Though the N501Y and other mutations are found in the spike protein region of the virus, it is unlikely that the mutations would make the two COVID vaccines that have secured emergency use approval and the ones in final stages of testing less effective. This is because vaccines produce antibodies against many regions of the spike protein, and there is also the T-cell immunity that would come into play to clear the virus. However, as the virus accumulates more mutations, there is a possibility that vaccines might require minor tweaking.
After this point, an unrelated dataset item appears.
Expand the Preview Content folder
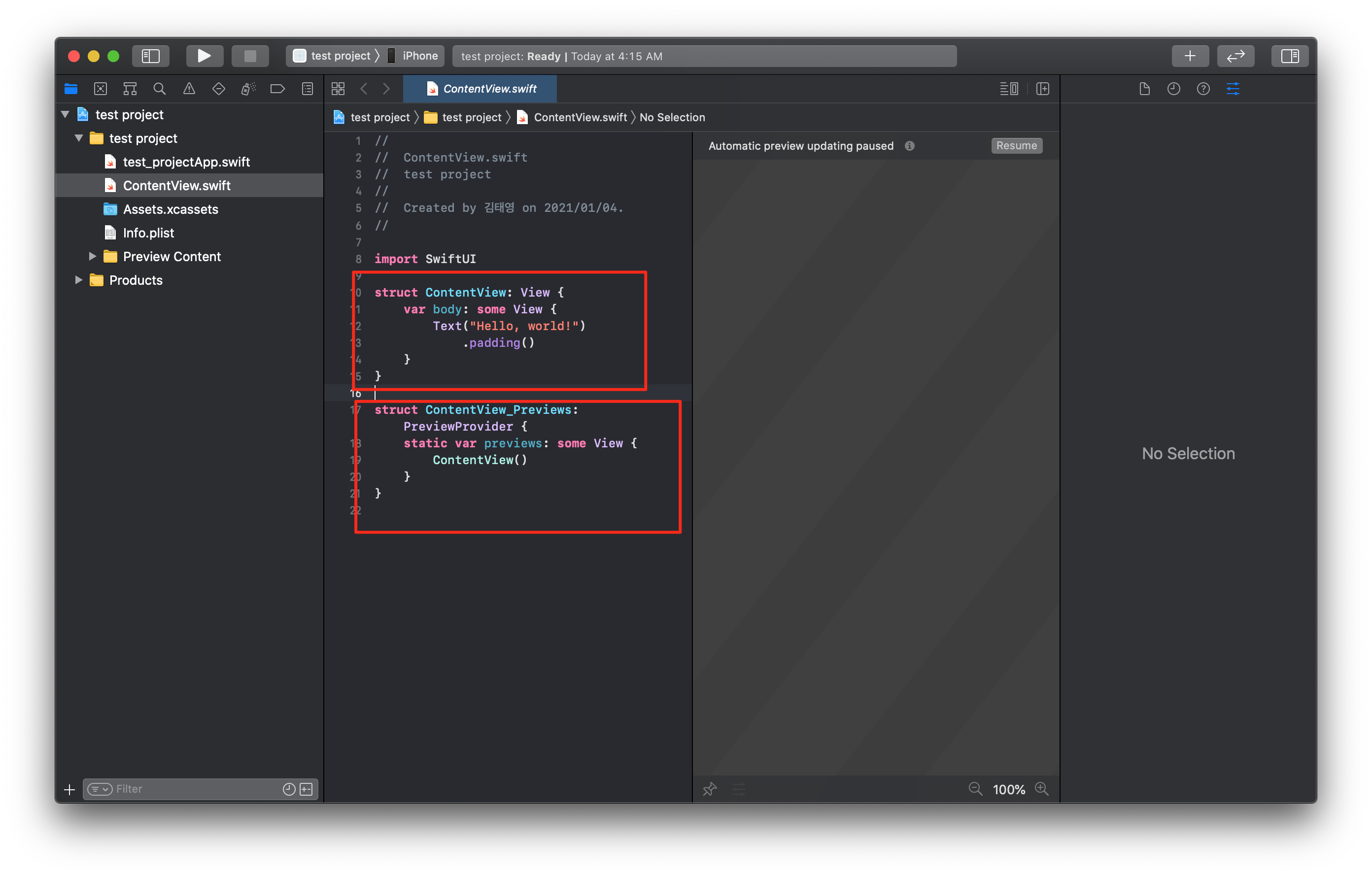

The emergence of the new variant underlines the compulsion to undertake surveillance following vaccination to track vaccine effectiveness and to look for the appearance of vaccine-escape mutants. SARS-CoV-2 being an RNA virus tends to have a higher mutation rate, but the presence of 23 mutations strongly suggests that the variant has not emerged through gradual accumulation of mutations. According to COG-UK, it is probably due to prolonged infection in a single patient, potentially with reduced immunocompetence. While a few cases caused by the new variant have been reported, the extent of international spread is unknown. Since far fewer SARS-CoV-2 genomes are sequenced at regular intervals in India, it is unclear if the variant is already present here. The emergence of the new variant with increased transmissibility is one more reason why non-pharmaceutical interventions should be strictly adhered to.